Emotional abuse isn’t something most people would notice. Often, especially around other people, it’s silent, subtle, and chronic.

It includes, but isn’t limited to: constant criticism, belittling, ignoring your emotions, shaming, mocking, or dismissing your needs. It can also include withholding affection, the silent treatment, emotional unpredictability, children expected to act like a parent (parentification), being made to feel guilty over things you cannot control, pitting you against other family members (especially siblings and the other parent in separation situations) or pitting them against you.

Back then, in the 1980’s and the 1990’s, therapists didn’t have knowledge about emotional trauma and its relationship to complex traumatic childhood experiences. They didn’t have training to notice it. As a matter of fact, children who were in therapy who had the strength to tell the truth (the fight response in trauma) were likely ignored. That’s what happened to me, repeatedly. No one listened, no one heard, and no one helped.

Emotional pain matters. It mattered then, and it matters now.
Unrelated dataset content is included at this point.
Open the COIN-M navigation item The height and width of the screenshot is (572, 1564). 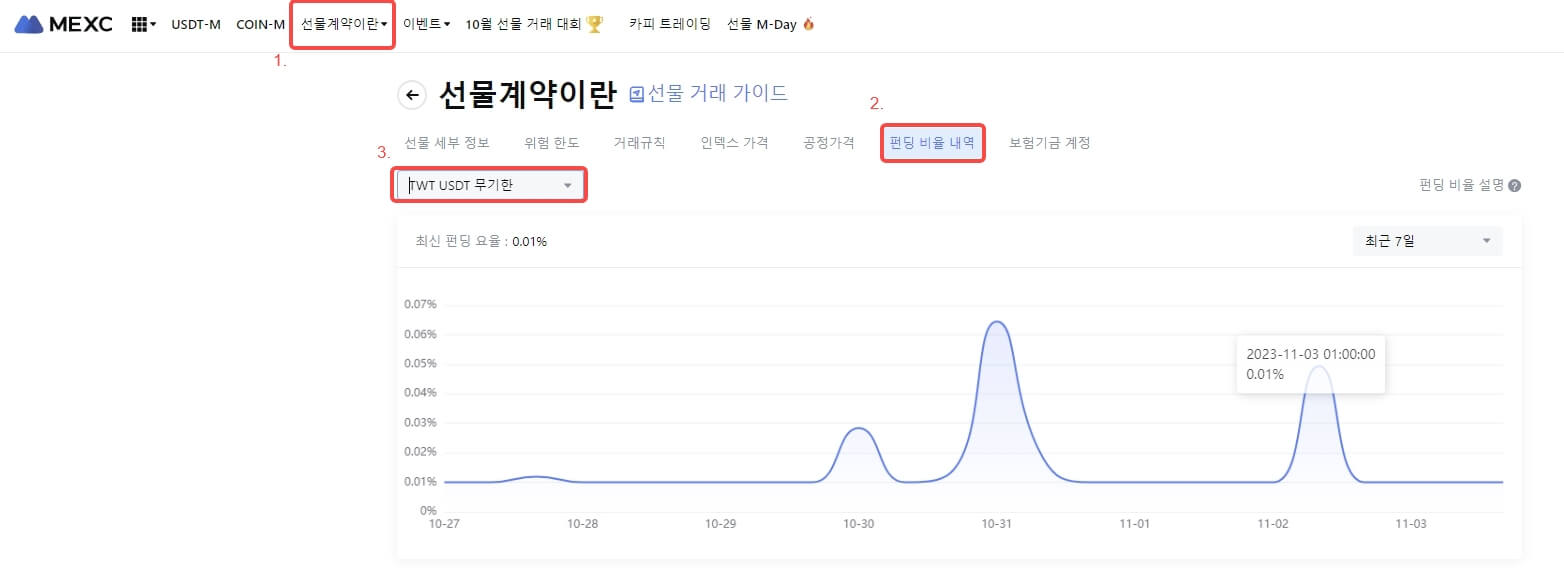tap(260, 24)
Many survivors think that other people have had it worse than they did, and perhaps that’s true in some cases, but your pain matters anyway. Emotional abuse is invisible, but its impact is severe. The scars it leaves are difficult to see to outsiders, but take a very long time to heal for victims and affects their ability to deal with emotions and have healthy relationships for the rest of their lives.

For many kids, their brains normalize their environments. So, what they experience, even if it’s horrible, abusive, and just plain messed up, to them, it’s just ‘normal’. For kids with emotionally abusive caregivers, their survival depends on loyalty to the parent, not analysis and reflection. It could be very dangerous for a child to recognize that how they are being treated is abuse, especially if the child acted on their realization (ask me how I know).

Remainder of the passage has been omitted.